_PROBLEM_
List each line in the records below that contains the string "width", treating uppercase and lowercase as different.

_PROVIDED INFORMATION_
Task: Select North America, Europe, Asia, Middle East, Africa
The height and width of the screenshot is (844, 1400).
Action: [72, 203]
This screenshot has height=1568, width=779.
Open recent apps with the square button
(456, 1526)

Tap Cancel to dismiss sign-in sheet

---

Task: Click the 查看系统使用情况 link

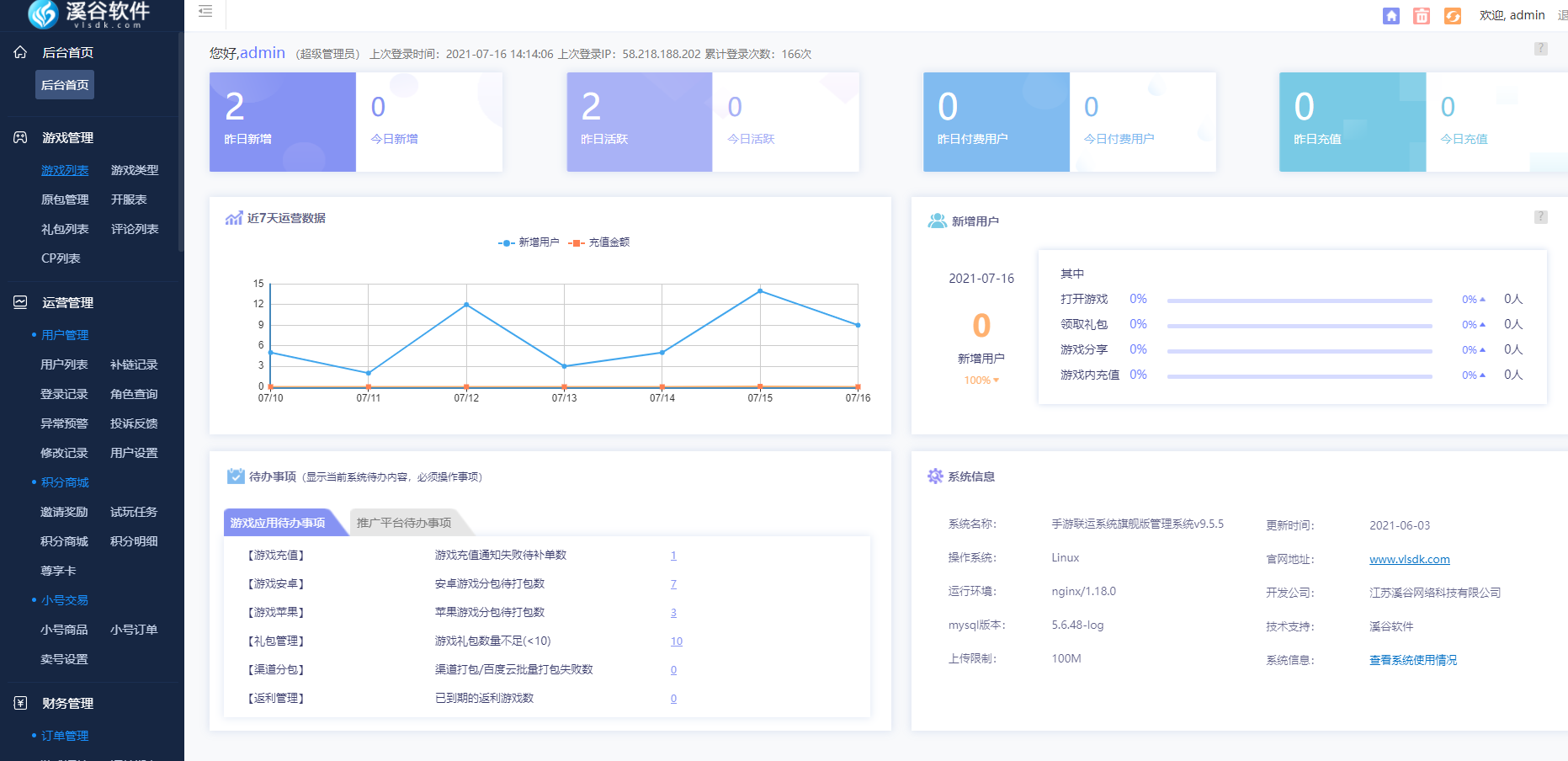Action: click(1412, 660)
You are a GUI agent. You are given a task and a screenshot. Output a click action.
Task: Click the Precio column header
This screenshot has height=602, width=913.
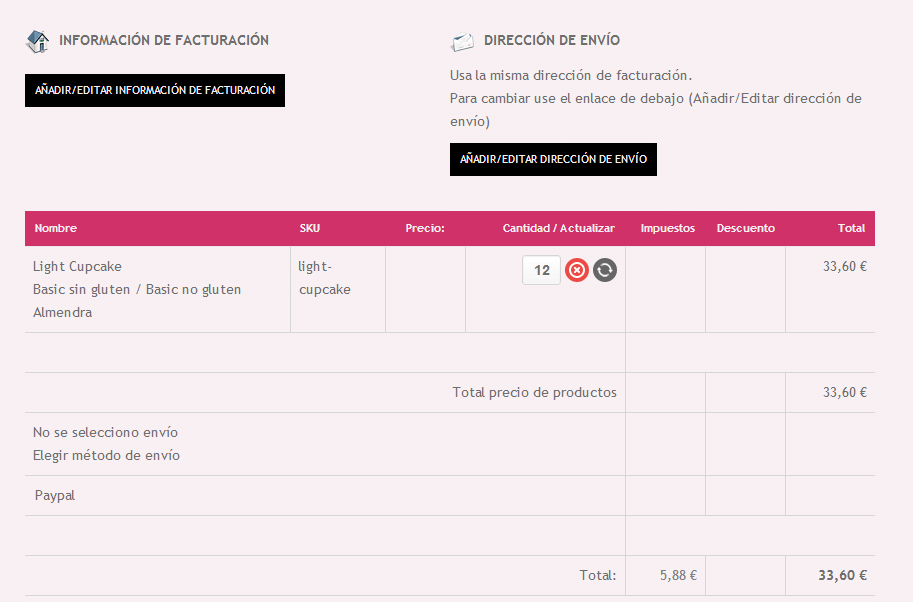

_TASK RESPONSE_
The height and width of the screenshot is (844, 1400).
This screenshot has height=1568, width=779.
This screenshot has height=602, width=913.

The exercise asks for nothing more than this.